Barbara Joans, 1935-2024

Barbara Joans, 1935-2024

A graduate of Brooklyn College, Barbara Joans earned her doctorate in anthropology at the City University of New York in 1974. Her social activism was rooted in New York City.  Noted as one of “the feminists who changed America 1963-1975,” in a book by that title, Barbara Joans was a part of the famed sit-in at the Ladies Home Journal, helped organized the first and second Congress to Unite Women, and staffed an underground railway to help women get abortions. After teaching at John Jay College of Criminal Justice in New York City and Idaho State University in Pocatello, she settled in California, where she eventually became head of the Anthropology Department at Merritt College, a community college in Oakland. There she opened a one-of-its-kind museum that housed, among other things, Native American artifacts as well as an exhibit of local Black bikers. In her late fifties, Barbara Joans began riding Harley-Davidson motorcycles, which she chronicled in her first book, Bike Lust: Harleys, Women, and American Society. It was this book that led to her featured half-page obituary in the New York Times. The book, filled with off-color biker slang, explores the image and reality of women and men bikers in American culture. Barbara recognized the contradictions of a pioneer of the women’s movement becoming a part of biker culture and writing for a biker newspaper. She threw herself into it, proclaiming to all who would listen that biker women effectively resisted stultifying gender norms.

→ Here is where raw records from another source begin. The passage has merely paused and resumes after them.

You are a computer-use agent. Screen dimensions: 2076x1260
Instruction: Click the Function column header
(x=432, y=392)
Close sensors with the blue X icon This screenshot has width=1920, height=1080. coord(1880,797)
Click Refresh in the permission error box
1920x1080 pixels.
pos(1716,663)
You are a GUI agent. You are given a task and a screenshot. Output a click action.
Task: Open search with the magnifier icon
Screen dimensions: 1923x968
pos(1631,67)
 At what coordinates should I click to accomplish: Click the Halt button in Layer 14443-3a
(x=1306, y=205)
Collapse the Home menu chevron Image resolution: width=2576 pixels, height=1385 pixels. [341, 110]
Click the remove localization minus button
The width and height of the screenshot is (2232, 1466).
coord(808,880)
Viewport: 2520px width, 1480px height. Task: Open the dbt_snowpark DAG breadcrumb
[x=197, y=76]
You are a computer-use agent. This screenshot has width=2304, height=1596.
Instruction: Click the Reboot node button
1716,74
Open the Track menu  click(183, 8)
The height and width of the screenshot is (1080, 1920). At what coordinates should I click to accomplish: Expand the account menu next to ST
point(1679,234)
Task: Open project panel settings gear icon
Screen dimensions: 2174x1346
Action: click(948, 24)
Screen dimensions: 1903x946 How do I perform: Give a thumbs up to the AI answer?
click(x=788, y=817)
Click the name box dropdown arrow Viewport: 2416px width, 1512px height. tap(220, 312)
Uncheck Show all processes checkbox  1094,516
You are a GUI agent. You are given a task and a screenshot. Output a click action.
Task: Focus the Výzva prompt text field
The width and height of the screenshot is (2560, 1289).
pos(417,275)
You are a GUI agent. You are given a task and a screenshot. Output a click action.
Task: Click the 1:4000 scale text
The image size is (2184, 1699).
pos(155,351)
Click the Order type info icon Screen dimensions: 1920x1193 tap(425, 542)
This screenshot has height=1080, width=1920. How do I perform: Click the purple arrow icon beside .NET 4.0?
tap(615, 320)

Barbara Joans was an accomplished classroom teacher, an inspired lecturer, and an iconoclastic role model. In 1997, Barbara Joans was co-winner of the first American Anthropological Association Excellence in Undergraduate Teaching award. She valued each student and did her best to show them that they too belonged, that their experiences mattered, and that they too could gain the life-changing insights that come with the study of anthropology.